▸ Aim of the exercise
Where the records hold the string "Task", show the whole line it sits on.

Collected data entries:
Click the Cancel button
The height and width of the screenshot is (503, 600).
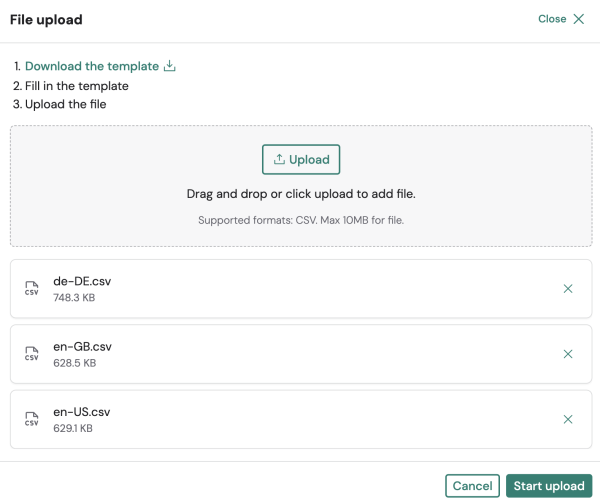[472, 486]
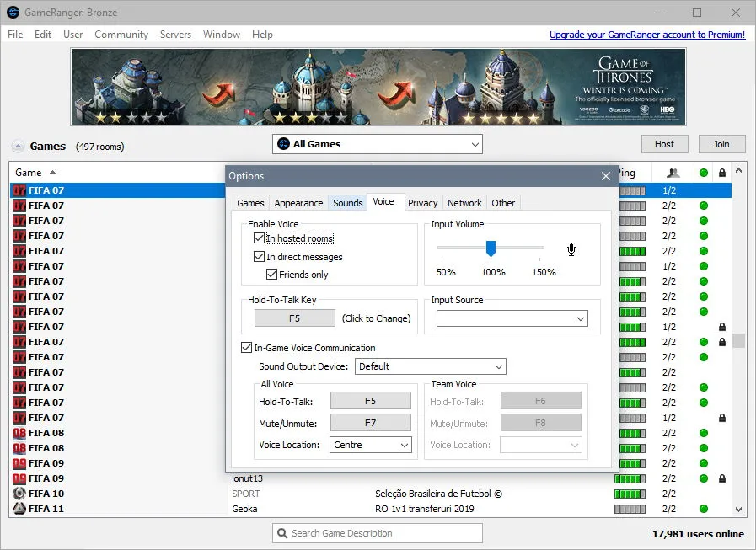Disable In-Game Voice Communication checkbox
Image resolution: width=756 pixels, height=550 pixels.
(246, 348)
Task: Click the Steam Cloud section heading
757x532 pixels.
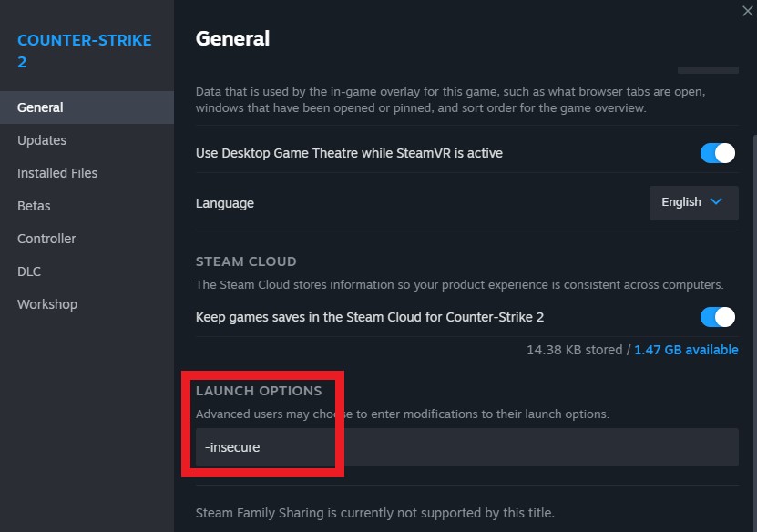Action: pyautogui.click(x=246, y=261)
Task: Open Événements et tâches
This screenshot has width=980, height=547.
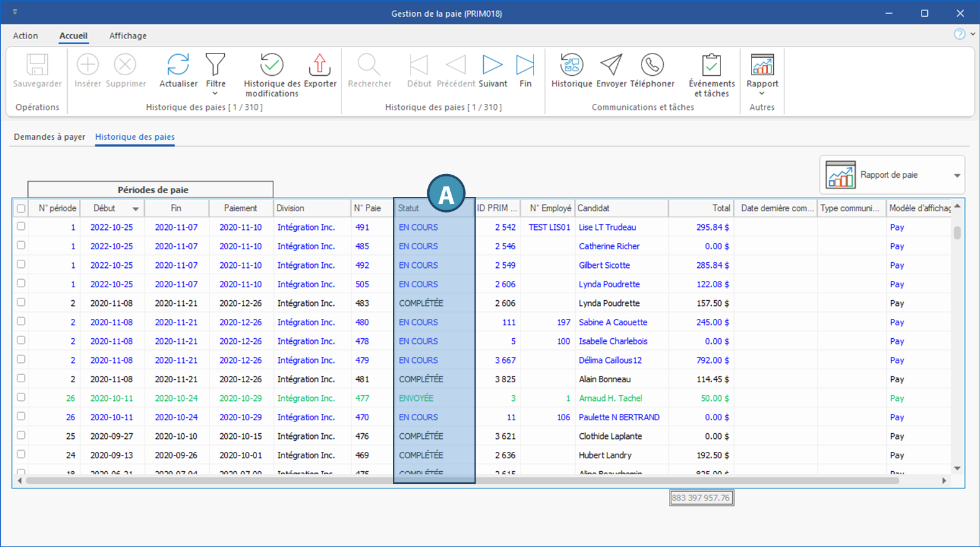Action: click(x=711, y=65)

==

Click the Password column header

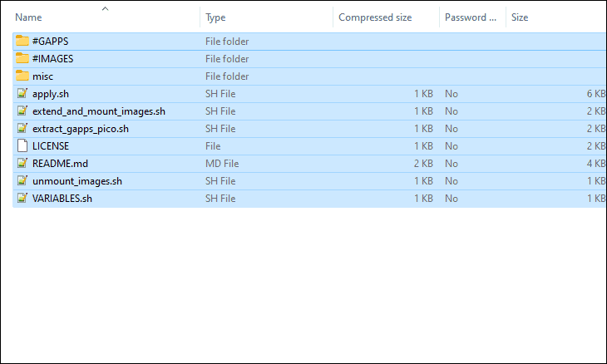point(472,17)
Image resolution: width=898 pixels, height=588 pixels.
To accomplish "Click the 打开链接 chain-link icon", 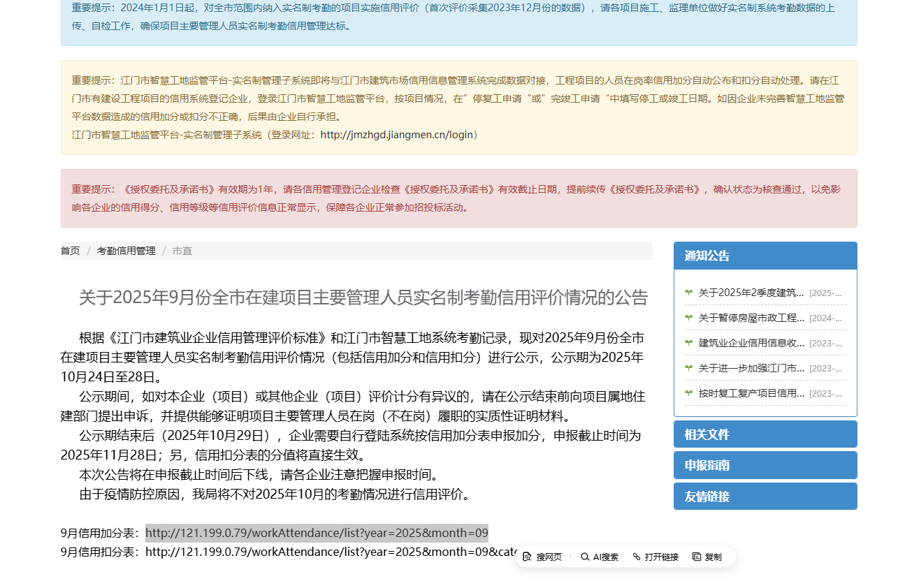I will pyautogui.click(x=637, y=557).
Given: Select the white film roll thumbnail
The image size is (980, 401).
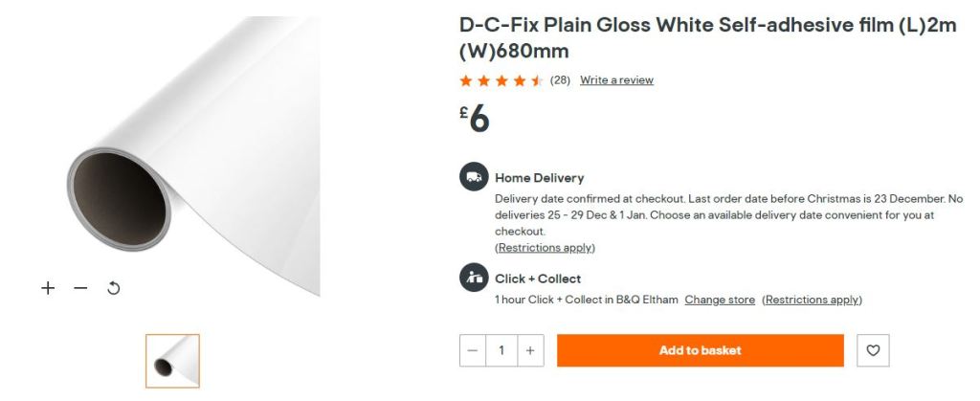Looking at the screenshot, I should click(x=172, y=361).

▸ Response
Task: Click the Steam Cloud section heading
Task: Open Événements et tâches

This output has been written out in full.